# Weird ammo



## Asgardian (Jan 28, 2013)

Have you guys ever experimented with using out of the box and unorthodox objects as ammo?

Normally I use nuts, acorns, steel shot, stones or marbles but some of my others have included paint balls, hex nuts, clay balls, paper wads, gum balls, rubber balls, thumb tacks, milk duds and tide pods.


----------



## skarrd (Jul 20, 2011)

i have used red hots and other round candies,hex nuts and double hex nuts[JB weld ] river stones,bicycle wheel bearings [the cone ones] and i once tried shooting the heads of darts,iDo Not recomend the last one ,i have seen folks on here shooting Pana darts out of slings


----------



## SJAaz (Apr 30, 2019)

I shot a green olive at a squirrel. worked better than I expected.

Unpitted...


----------



## SonoftheRepublic (Jul 3, 2011)

Gobstoppers.

I buy 'em at the dollar store and shoot them in what you might call 'sensitive areas', where you might do damage with something more lethal. They make a little explosion on hard surfaces and can leave a mark. They're round, nice size and fun to shoot. I also use them to keep pest animals out of the yard. Dgui turned me on to them several years ago.


----------



## Asgardian (Jan 28, 2013)

skarrd said:


> i have used red hots and other round candies,hex nuts and double hex nuts[JB weld ] river stones,bicycle wheel bearings [the cone ones] and i once tried shooting the heads of darts,iDo Not recomend the last one ,i have seen folks on here shooting Pana darts out of slings


I know the feeling, when I was a teenager I tried firing a pencil from my slingshot. Wound up with a pencil tip stuck in my thumb. I had a scar for years lmao.


----------



## SLINGDUDE (Aug 15, 2018)

Yeah ive shot most of those you listed, minus the tide pods. Acorns, hex nuts, and hard candy are some of my favorite "non-traditional" ammo.


----------



## Asgardian (Jan 28, 2013)

SLINGDUDE said:


> Yeah ive shot most of those you listed, minus the tide pods. Acorns, hex nuts, and hard candy are some of my favorite "non-traditional" ammo.

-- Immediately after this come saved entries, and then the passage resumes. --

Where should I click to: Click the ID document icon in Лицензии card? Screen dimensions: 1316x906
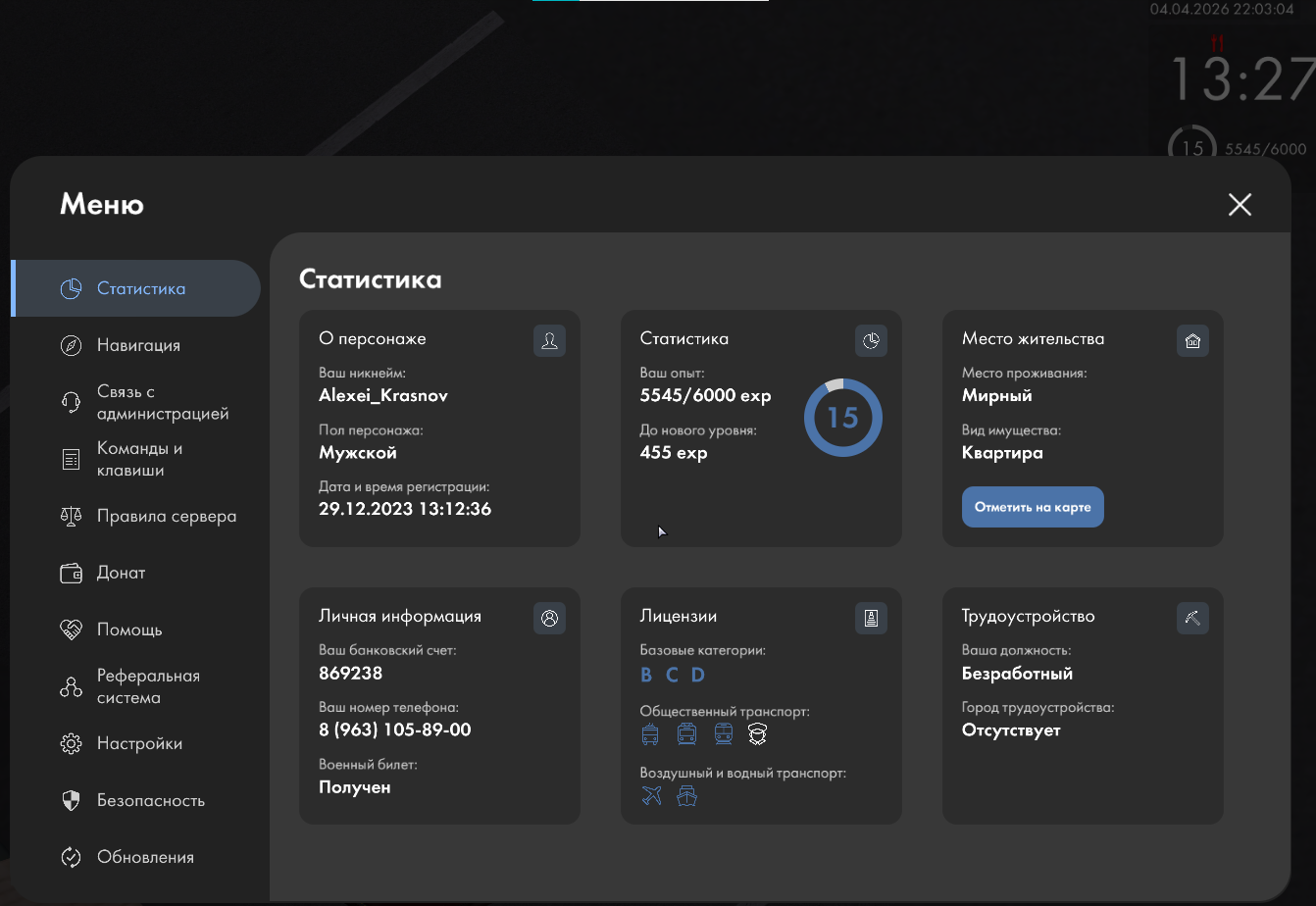coord(871,618)
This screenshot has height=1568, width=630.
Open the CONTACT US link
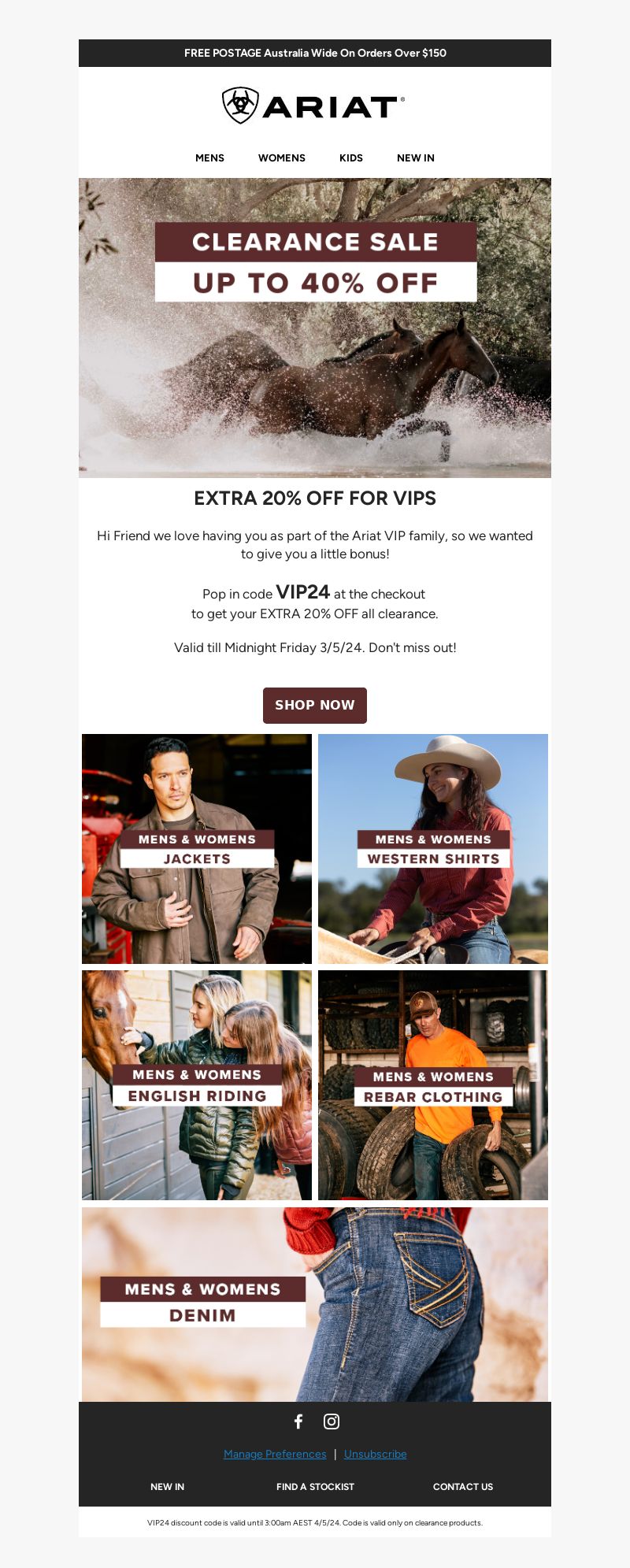click(463, 1487)
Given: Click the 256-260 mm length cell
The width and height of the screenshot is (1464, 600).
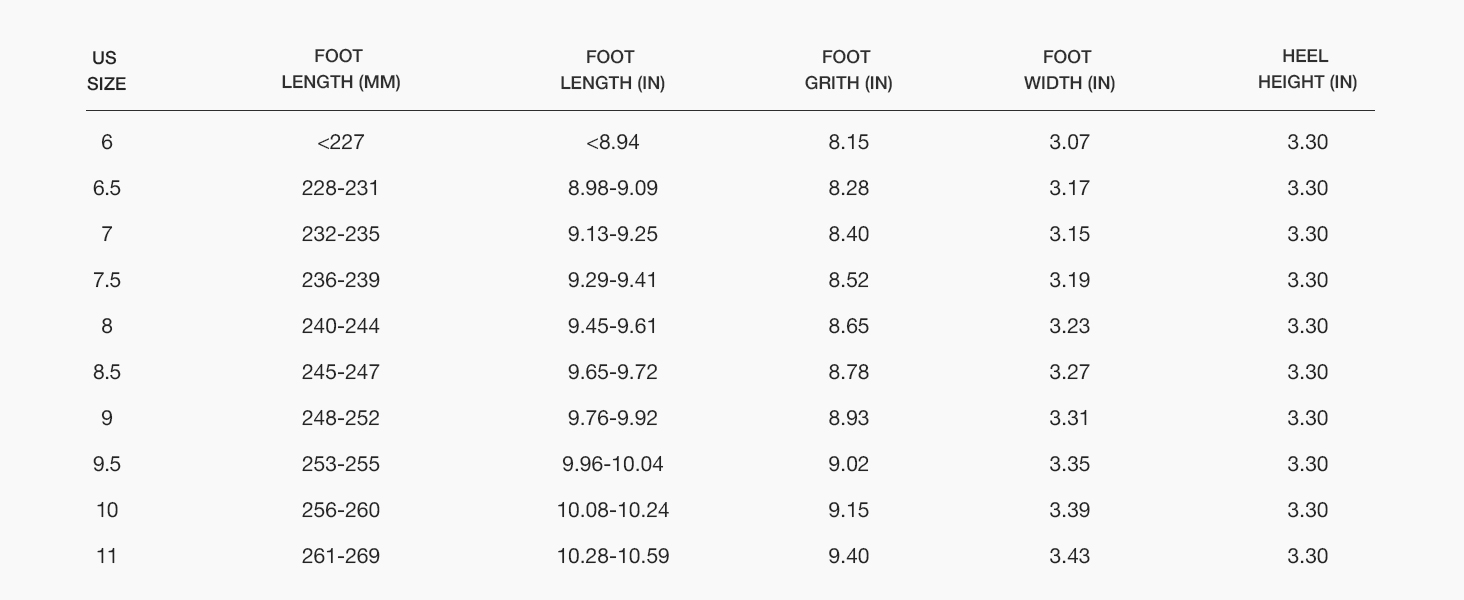Looking at the screenshot, I should point(340,510).
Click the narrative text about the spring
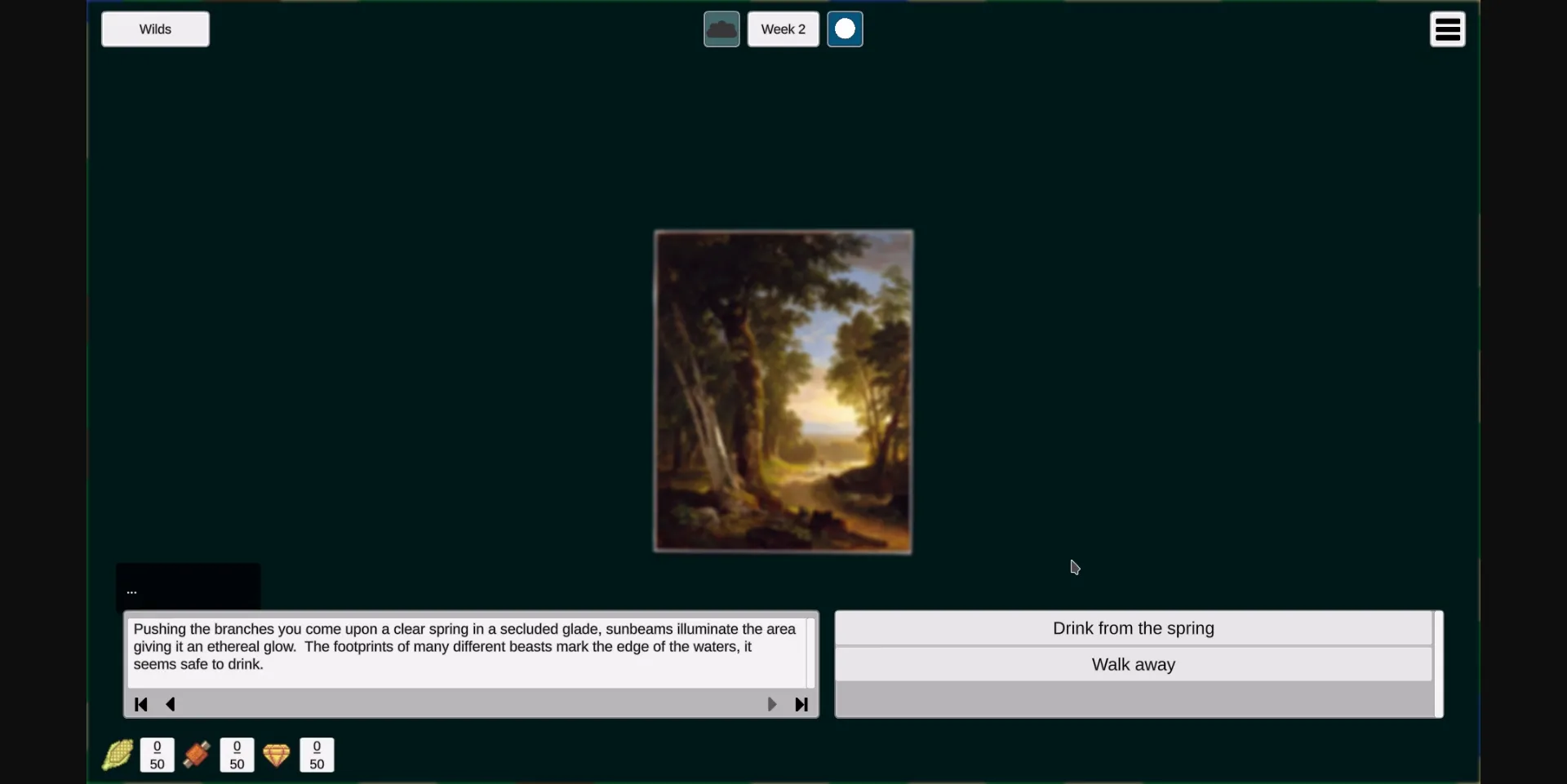The image size is (1567, 784). click(x=465, y=647)
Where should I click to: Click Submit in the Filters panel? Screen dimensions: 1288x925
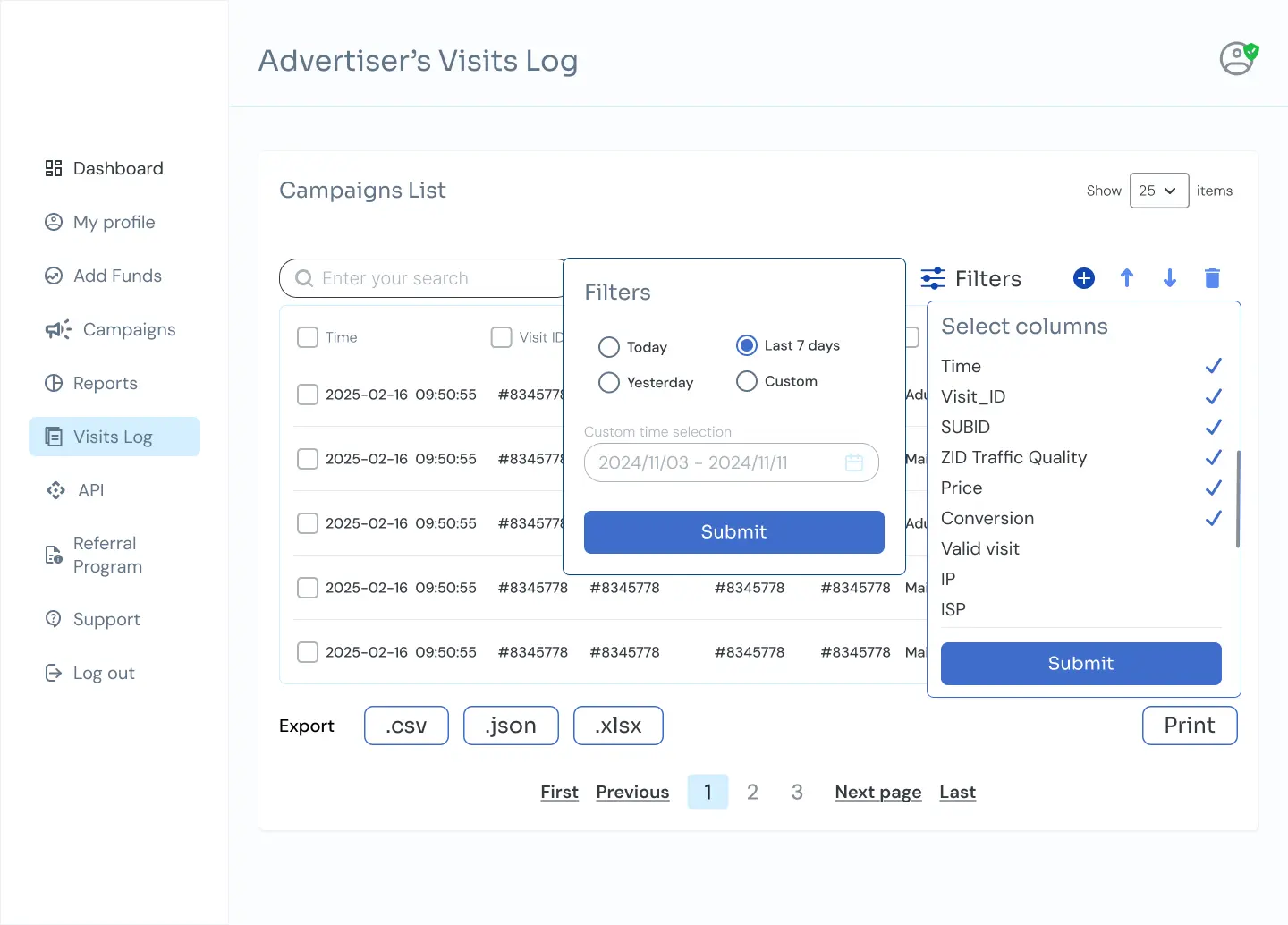[733, 531]
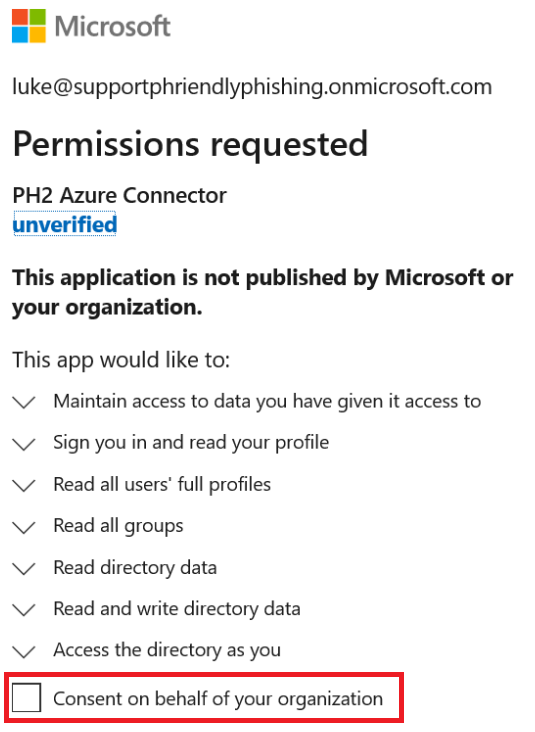Click 'Access the directory as you' text
This screenshot has height=732, width=535.
(x=167, y=650)
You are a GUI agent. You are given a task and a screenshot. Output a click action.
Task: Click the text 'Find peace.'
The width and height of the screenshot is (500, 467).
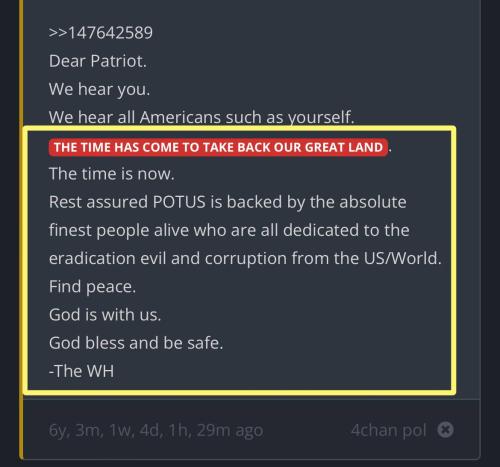(92, 287)
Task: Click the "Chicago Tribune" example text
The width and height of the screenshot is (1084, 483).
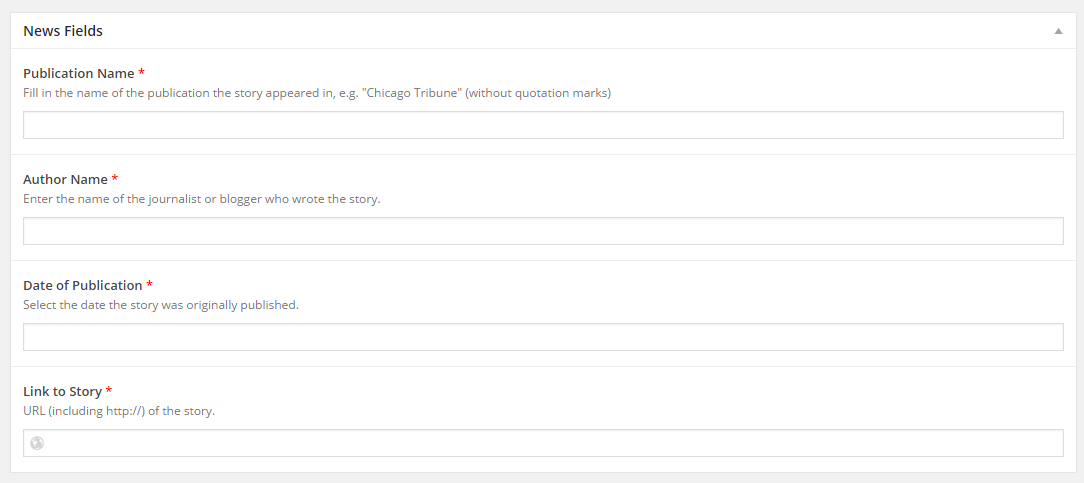Action: coord(411,93)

Tide pods cause a big mess when you fire them. They don't explode in the pouch but when they strike a hard surface SPLAT.


----------



## wll (Oct 4, 2014)

Yes indeed, I have used 3/4" jawbreakers with great success. I use a bit bigger than normal pouch and 1842 or 1745 looped tubes. They hit like a ton of bricks and really knock Starlings for a loop. That big surface area causes lots of blunt trauma for sure !

wll


----------



## flipgun (Nov 14, 2012)

I had a bunch of air gun darts that I would shoot at my dart board. I got to playing 301 DI/DO.


----------



## Asgardian (Jan 28, 2013)

Now that I think about it I can add to the list: chalk chunks, brussell sprouts, tums, and those chalky Valentines day candies.


----------



## 8rnw8 (Jan 5, 2020)

Gummy bears and mini marshmallows.

Hadn't thought of those chalk valentines hearts. Actually won't mind getting those, or malt balls, now that I can think of them as free biodegradable ammo rather than terrible food.


----------



## Catapults and Carving (Jan 6, 2020)

Watched a video of a guy use chickpea's the other day, looked like it worked quite well

Sent from my iPhone using Tapatalk


----------



## Pebble Shooter (Mar 29, 2014)

If your pouch is large enough, and you're using a so-called "hammer grip" slingshot (safer), two or three hex nuts tied together make for a nice set of "bolas" for very effective results - see my video on the subject here:


----------



## Asgardian (Jan 28, 2013)

8rnw8 said:


> Gummy bears and mini marshmallows.
> 
> Hadn't thought of those chalk valentines hearts. Actually won't mind getting those, or malt balls, now that I can think of them as free biodegradable ammo rather than terrible food.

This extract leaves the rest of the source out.